1 start-up per 1,400 people
While Israel makes up only 0.11% of the world’s population, it gets around 17% of global cyber investment, 8% of global IoT investment, 7.5% of worldwide private investment in Insurtech, and 7% of global smart farming investment.
Underpinning much of this innovation are around 6,000 innovation companies – defined by Start-Up Nation Central as a business entity that pursues research and development (R&D) in Israel, offers an original, proprietary technology product which it has developed, and whose founding team includes at least one Israeli citizen.
So, for a country of 8.5 million, that’s around one start-up per 1,400 people! The average number in the whole of Europe, by comparison, is one start-up per 20,000 people. Supporting that entrepreneurial activity are nine public universities, about 400 investors, 26 Foreign Corporate Venture Capital Funds, 250 hubs (co-working spaces, incubators, accelerators), and 16 university and hospital tech transfer offices. About 8% of Israel’s workforce is employed in the high-tech sector, compared with 4% in the U.S.
Jump in R&D centers
There are now some 303 multinationals operating 344 R&D centers in Israel (some have more than one). According to the Central Bureau of Statistics, between 1989 and 2004, multinationals opened R&D centers in Israel at an average rate of 3.6 per year. The rate increased significantly starting from 2004, and over the next 12 years there was an average of 19.5 multinational R&D centers opening in Israel every year.
From 2014 until the first six months of 2018, around 117 multinational corporations from 21 countries opened R&D centers in Israel. That’s an average of 23.4 R&D centers per year! At least 80 of these 117 centers were opened as a result of acquisitions of local start-ups, meaning 68% of them are ‘acquihires.’ The others were opened without a prior acquisition.

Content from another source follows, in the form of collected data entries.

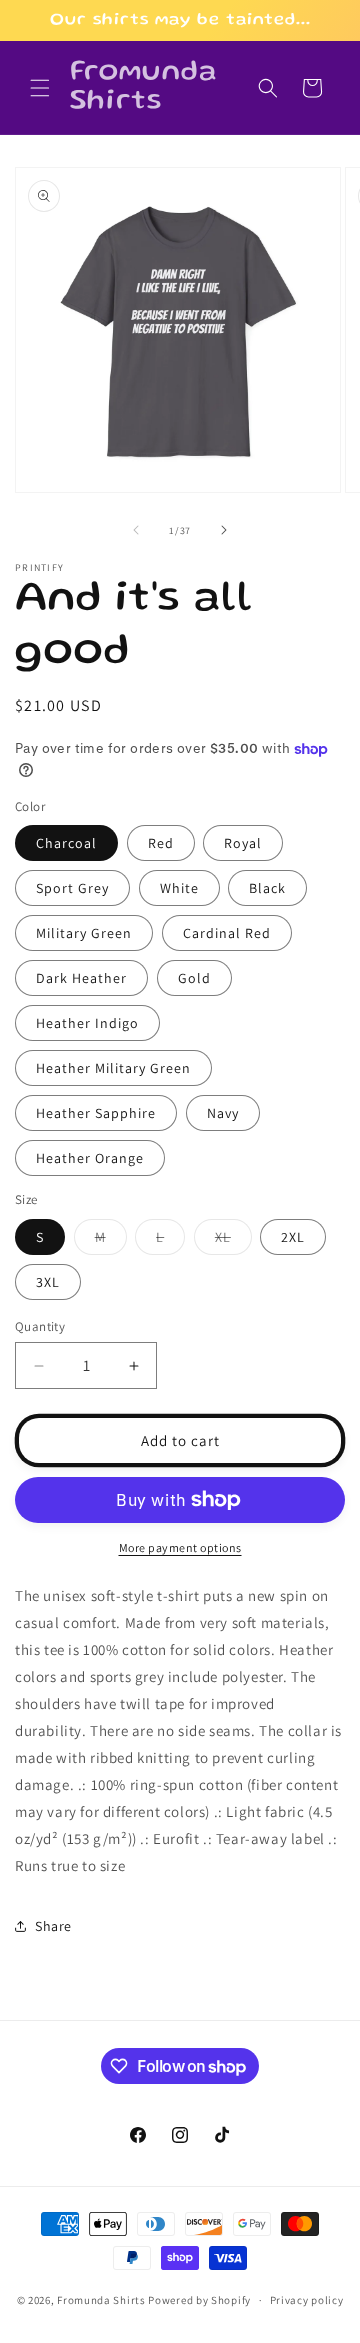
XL (233, 1241)
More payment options (180, 1547)
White (179, 888)
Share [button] (53, 1926)
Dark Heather (81, 978)
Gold (194, 978)
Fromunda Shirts (101, 2300)
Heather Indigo (87, 1023)
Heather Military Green (113, 1068)
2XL (293, 1237)
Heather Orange (90, 1158)
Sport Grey (72, 888)
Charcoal (66, 843)
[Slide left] (136, 530)
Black (267, 888)
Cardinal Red (227, 933)
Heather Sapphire (96, 1113)
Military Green (84, 933)
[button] (40, 88)
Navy (223, 1113)
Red (161, 843)
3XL (48, 1282)
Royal (243, 843)
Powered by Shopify (199, 2300)
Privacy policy (307, 2300)
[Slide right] (224, 530)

The wide majority of multinationals opening innovation centers in Israel over the past five years are US-based companies, 67 in total; with Canadian corporations opening five; British and Chinese setting up seven each; Japanese corporations with three; Swiss, German, French, Indian, Dutch and Russian corporations with two each; and Brazilian, Swedish, Ukrainian, Spanish, Argentinian, Australian and Thai companies with one each.